_What this task involves_
Copy out all lines from the entries below in which "agent" occurs.

----------

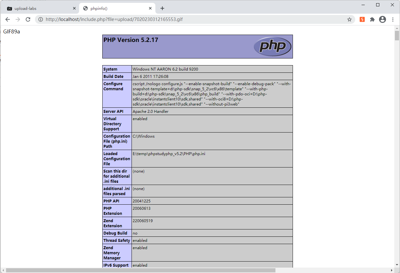
Task: Reload the phpinfo page
Action: click(28, 19)

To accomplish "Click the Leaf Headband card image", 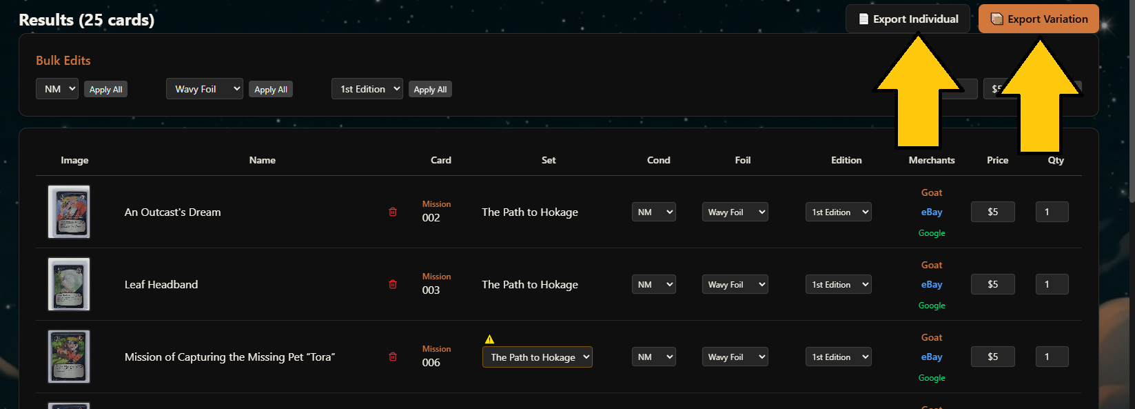I will (x=69, y=284).
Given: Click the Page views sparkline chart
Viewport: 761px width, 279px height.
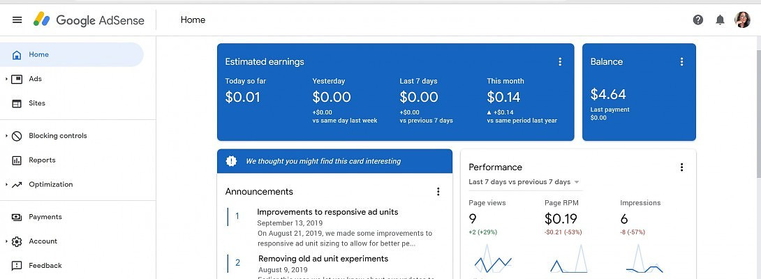Looking at the screenshot, I should point(493,260).
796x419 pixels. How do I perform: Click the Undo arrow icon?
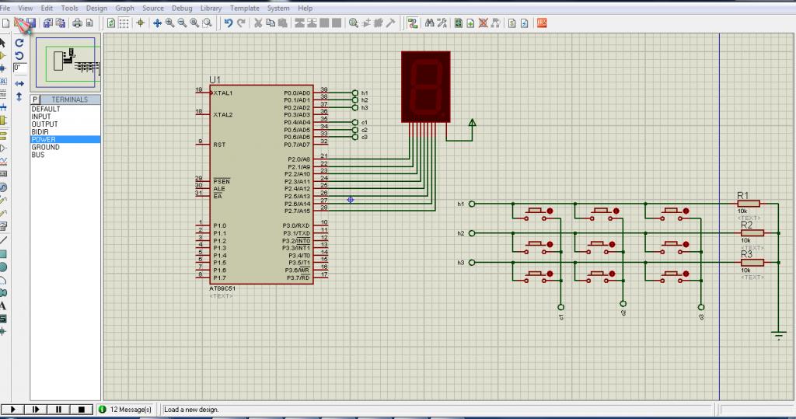point(229,23)
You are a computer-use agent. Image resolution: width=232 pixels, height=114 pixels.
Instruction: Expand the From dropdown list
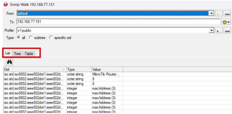[212, 13]
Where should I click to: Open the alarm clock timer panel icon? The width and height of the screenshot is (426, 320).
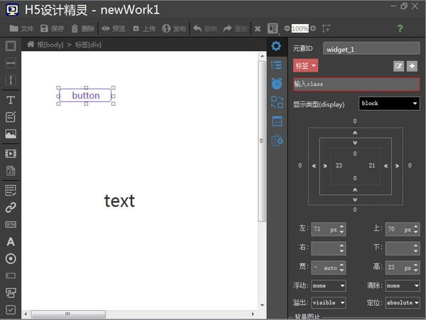point(277,84)
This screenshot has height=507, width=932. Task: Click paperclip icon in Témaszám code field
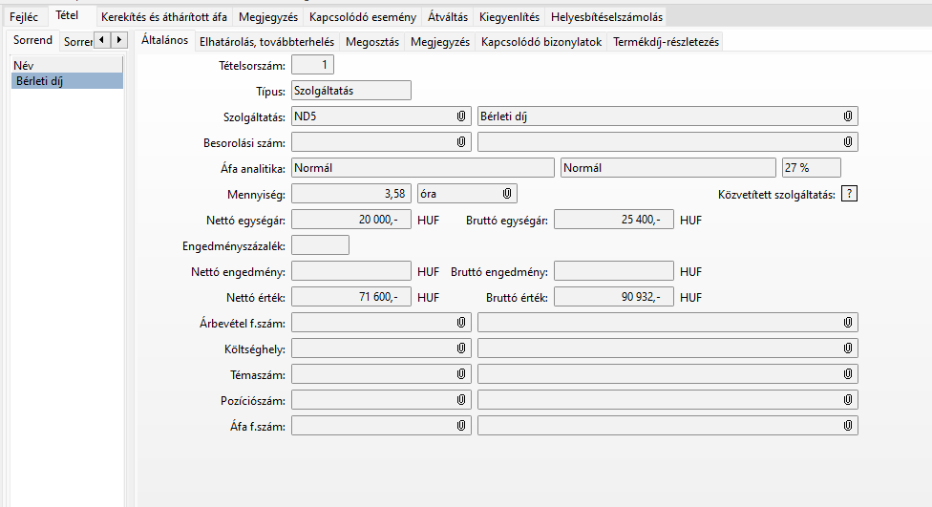click(460, 374)
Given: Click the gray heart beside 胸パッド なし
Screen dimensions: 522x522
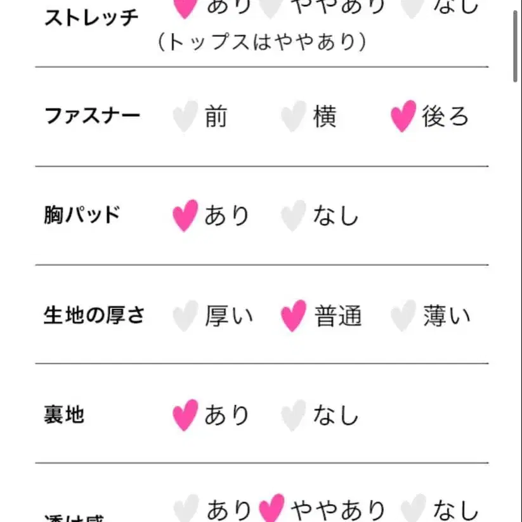Looking at the screenshot, I should point(294,216).
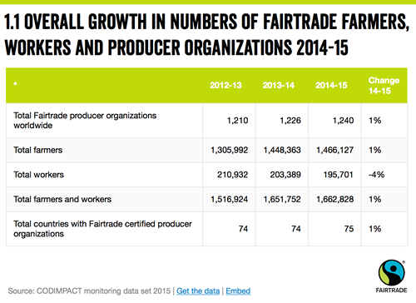Select the 2012-13 column header
Image resolution: width=416 pixels, height=303 pixels.
click(x=225, y=85)
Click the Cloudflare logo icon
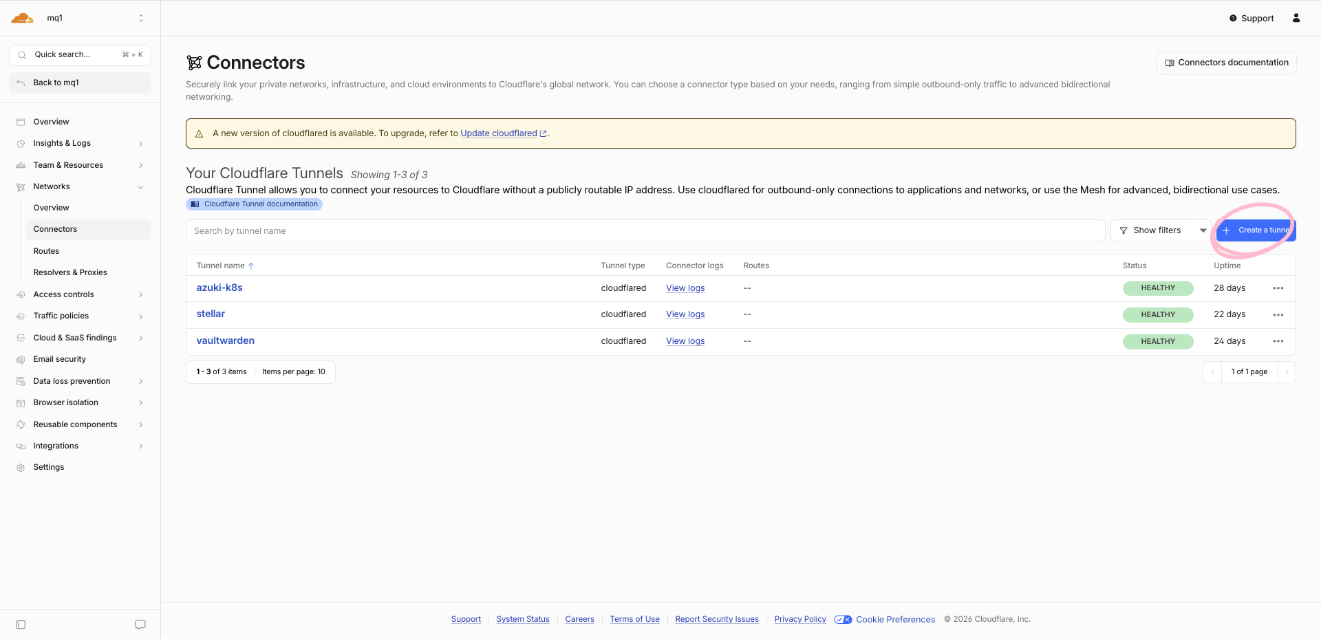Screen dimensions: 1321x639 point(22,18)
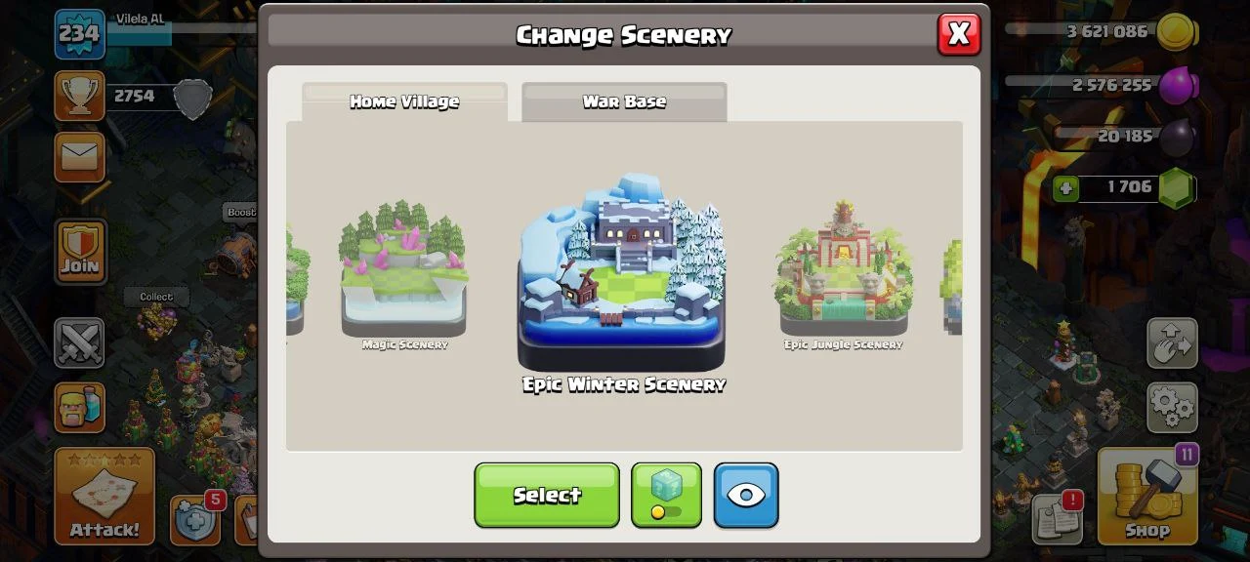The width and height of the screenshot is (1250, 562).
Task: Open the Home Village tab
Action: 404,101
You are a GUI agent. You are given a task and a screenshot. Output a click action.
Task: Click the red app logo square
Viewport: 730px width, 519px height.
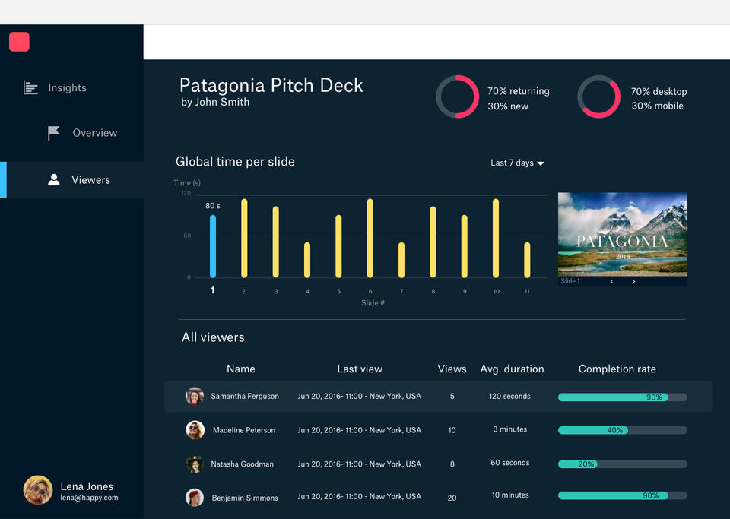pos(19,42)
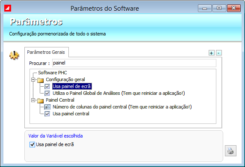
Task: Select Usa painel central tree item
Action: (x=71, y=114)
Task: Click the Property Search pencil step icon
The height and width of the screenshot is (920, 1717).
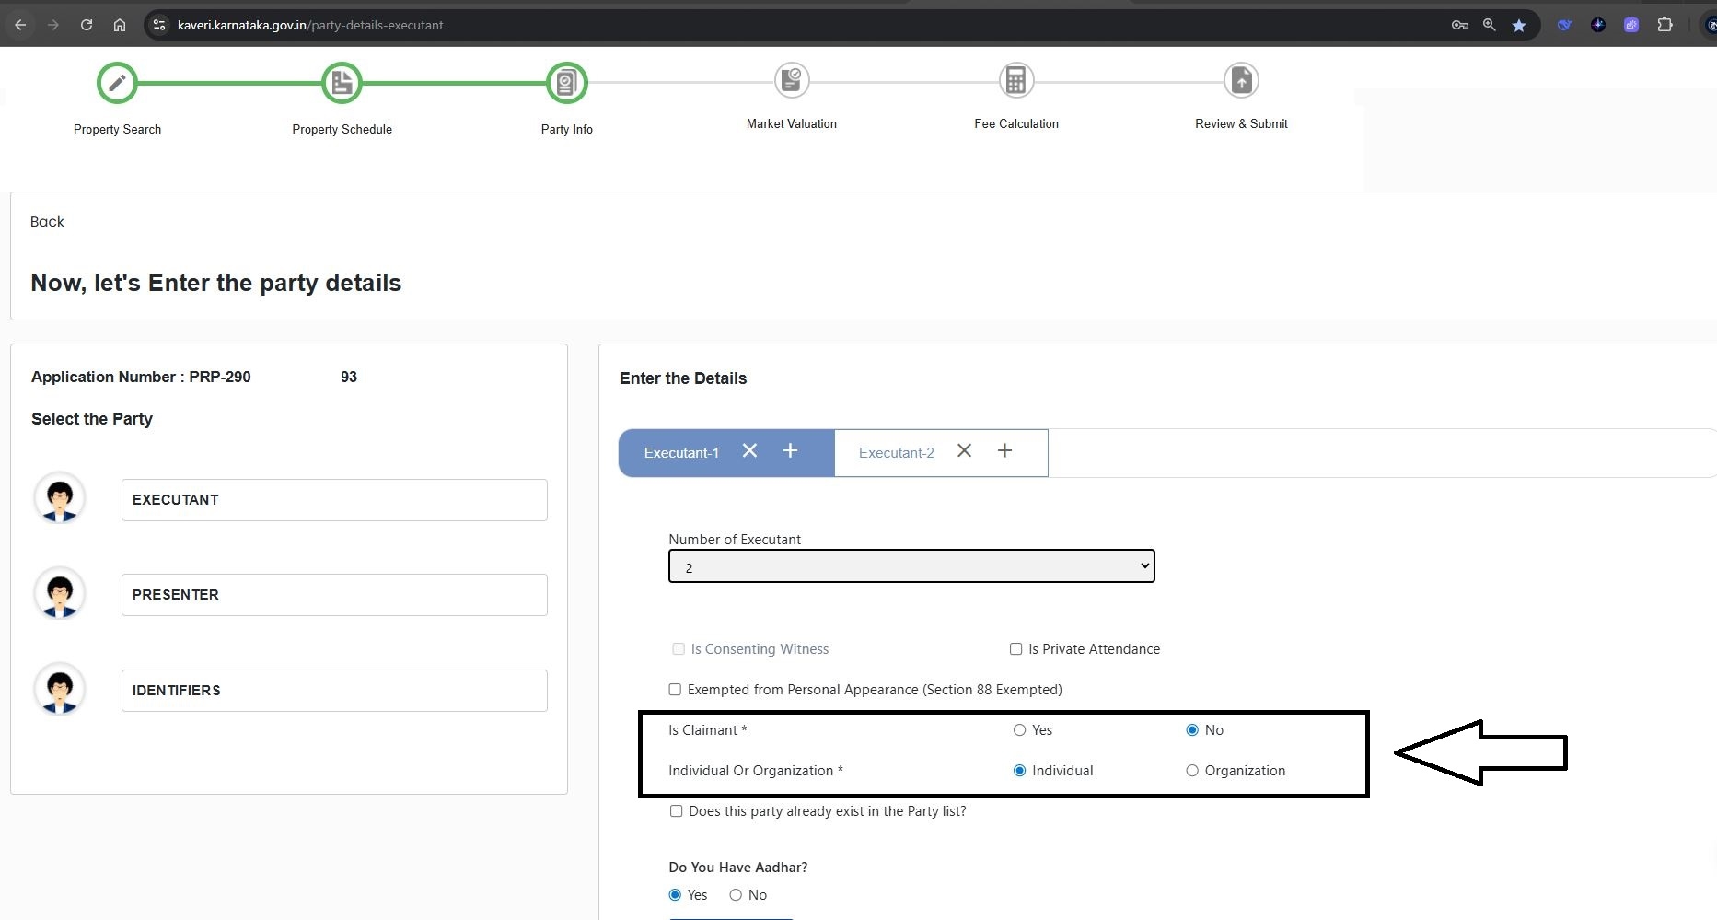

----------

_Answer_
You are a computer-use agent. Image resolution: width=232 pixels, height=114 pixels.
You are a GUI agent. You are given a task and a screenshot. Output a click action.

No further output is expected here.